2 Predictive (de Finetti–Style) Inference

Instead of introducing an unobserved \(\theta\), we work directly with the sequence of one-step-ahead predictive distributions:

\[ P_n(\,\cdot\mid x_{1:n}) \equiv \Pr\bigl\{X_{n+1}\in\cdot \,\bigm|\,X_{1:n}=x_{1:n}\bigr\}, \qquad n=0,1,2,\dots, \]

Where:

\(P_0\) is the prior predictive (our belief about \(X_1\) before we see the data).
\(P_n\) is the predictive rule after we see \(x_{1:n}\).

If these \(P_n\) satisfy coherence and exchangeability conditions (respectively Kolmogorov consistency, symmetry of \(x_{1:n}\)), then, by de Finetti’s theorem, there exists an (implicit) random measure \(F\) such that

\[ P_n(A\mid x_{1:n}) = \mathbb{E}\bigl[F(A)\mid x_{1:n}\bigr]. \]

The \(P_n\) are our Bayesian updates, but in principle we do not need to write down—or sample—the posterior on \(F\) because there is an existence proof that such updates are valid. Confusingly, many intros assume this will be enough, and yet I’m not satisfied. How do I calculate such things?

2.1 Key notation for predictives

Symbol	Meaning
\(P_n(\cdot\mid x_{1:n})\)	Predictive distribution for \(X_{n+1}\) given data \(x_{1:n}\).

====================

▶ [Set problem 1]: In the predictive inference text, list every condition named in the sentence that begins "If these", including the more specific forms given in parentheses.
▶ [Set problem 2]: Pick up the predictive inference text after its last line and continue writing it.
The records are separate from the text on predictive inference.

====================

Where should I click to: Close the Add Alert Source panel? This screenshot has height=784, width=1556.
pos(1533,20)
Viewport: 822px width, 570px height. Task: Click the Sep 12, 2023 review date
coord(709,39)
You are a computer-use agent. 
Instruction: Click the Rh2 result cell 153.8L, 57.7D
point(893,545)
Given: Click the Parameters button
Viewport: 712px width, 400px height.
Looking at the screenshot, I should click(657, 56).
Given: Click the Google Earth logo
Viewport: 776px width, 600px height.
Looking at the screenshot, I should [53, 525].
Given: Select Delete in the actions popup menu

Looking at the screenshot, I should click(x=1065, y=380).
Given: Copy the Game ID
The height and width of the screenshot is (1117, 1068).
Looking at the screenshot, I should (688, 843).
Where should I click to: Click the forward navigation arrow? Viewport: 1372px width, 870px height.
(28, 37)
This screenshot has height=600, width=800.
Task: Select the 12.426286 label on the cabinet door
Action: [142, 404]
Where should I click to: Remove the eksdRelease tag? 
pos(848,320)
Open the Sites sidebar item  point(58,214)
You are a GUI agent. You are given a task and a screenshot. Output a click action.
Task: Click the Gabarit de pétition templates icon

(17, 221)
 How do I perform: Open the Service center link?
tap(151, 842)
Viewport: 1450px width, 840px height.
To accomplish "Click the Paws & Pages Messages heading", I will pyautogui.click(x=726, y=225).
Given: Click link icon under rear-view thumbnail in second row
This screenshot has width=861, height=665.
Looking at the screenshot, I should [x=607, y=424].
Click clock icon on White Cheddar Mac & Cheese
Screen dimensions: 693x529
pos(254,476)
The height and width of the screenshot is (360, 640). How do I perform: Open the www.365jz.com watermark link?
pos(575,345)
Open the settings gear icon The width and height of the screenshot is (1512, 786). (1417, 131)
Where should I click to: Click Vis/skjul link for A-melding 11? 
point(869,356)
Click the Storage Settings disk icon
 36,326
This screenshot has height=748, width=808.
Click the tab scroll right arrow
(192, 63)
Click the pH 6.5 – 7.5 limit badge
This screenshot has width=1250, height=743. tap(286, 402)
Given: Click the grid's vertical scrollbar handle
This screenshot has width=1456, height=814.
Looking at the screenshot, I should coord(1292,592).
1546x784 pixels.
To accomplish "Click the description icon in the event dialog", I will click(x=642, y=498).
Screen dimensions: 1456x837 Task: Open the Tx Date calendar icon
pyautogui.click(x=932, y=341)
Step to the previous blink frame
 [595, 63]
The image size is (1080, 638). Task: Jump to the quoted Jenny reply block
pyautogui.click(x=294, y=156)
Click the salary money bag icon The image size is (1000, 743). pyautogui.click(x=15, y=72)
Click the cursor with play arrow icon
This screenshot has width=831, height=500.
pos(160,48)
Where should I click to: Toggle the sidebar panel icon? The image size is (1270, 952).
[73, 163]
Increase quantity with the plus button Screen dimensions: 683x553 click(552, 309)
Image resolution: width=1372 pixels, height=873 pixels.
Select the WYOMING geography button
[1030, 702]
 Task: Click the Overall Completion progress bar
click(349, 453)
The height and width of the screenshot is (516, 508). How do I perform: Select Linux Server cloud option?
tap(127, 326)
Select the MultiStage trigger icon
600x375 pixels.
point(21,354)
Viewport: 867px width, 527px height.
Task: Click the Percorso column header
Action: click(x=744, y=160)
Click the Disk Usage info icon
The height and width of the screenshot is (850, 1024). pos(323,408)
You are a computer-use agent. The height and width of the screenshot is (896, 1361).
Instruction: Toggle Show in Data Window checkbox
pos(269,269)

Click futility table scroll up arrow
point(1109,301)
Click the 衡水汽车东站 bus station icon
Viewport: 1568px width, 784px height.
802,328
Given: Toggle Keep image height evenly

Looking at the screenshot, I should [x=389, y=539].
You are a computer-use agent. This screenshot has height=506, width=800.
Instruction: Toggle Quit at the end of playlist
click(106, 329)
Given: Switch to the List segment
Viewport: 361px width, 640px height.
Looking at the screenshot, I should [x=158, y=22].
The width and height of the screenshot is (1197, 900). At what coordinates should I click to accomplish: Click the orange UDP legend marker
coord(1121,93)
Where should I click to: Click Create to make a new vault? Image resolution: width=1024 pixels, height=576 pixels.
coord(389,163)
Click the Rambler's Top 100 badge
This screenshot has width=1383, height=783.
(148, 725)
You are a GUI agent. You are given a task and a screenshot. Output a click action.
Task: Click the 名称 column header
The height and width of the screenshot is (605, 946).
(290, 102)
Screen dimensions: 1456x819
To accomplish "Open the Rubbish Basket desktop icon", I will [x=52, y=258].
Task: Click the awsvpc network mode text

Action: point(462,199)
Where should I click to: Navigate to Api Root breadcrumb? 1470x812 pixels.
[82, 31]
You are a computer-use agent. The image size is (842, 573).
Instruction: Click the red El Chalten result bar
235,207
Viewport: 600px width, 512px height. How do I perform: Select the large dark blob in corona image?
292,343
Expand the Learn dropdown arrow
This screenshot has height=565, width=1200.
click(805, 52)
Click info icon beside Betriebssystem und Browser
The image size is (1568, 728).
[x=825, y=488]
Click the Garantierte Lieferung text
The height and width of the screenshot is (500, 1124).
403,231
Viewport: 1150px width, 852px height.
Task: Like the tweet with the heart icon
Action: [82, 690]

====================

▶ [Result 1]:
- coherence
- exchangeability
- Kolmogorov consistency
- symmetry of x_{1:n}

▶ [Result 2]:
\(p_n(x_{n+1}\mid x_{1:n})\)	Density of \(P_n\) when it exists (use lowercase for densities).
\(\tilde F\)	Implicit random probability measure (“parameter” in de Finetti’s sense).
\(\Pi(dF)\)	Mixing measure on \(\tilde F\) (the de Finetti prior), often not written out.
\(\alpha,F_0\)	Hyperparameters in Dirichlet-process examples: \(\alpha\) is the concentration, \(F_0\) the base.

The parameter view is familiar to more people. We write down \(\pi(\theta)\) and \(p(x\mid\theta)\), update to \(\pi(\theta\mid x)\), then integrate out \(\theta\) to predict.
In the predictive view we change emphasis: We directly specify how we would predict the next datum at each step. If our predictive rule is coherent, there automatically exists some Bayes model behind it.

For many modern nonparametric and robust methods, it’s often easier to create the \(P_n\) than to choose a high-dimensional prior. In some cases (e.g. Fortini–Petrone’s predictive resampling or Fong et al.’s martingale posteriors) we never explicitly deal with \(\tilde F\) or \(\theta\) at all.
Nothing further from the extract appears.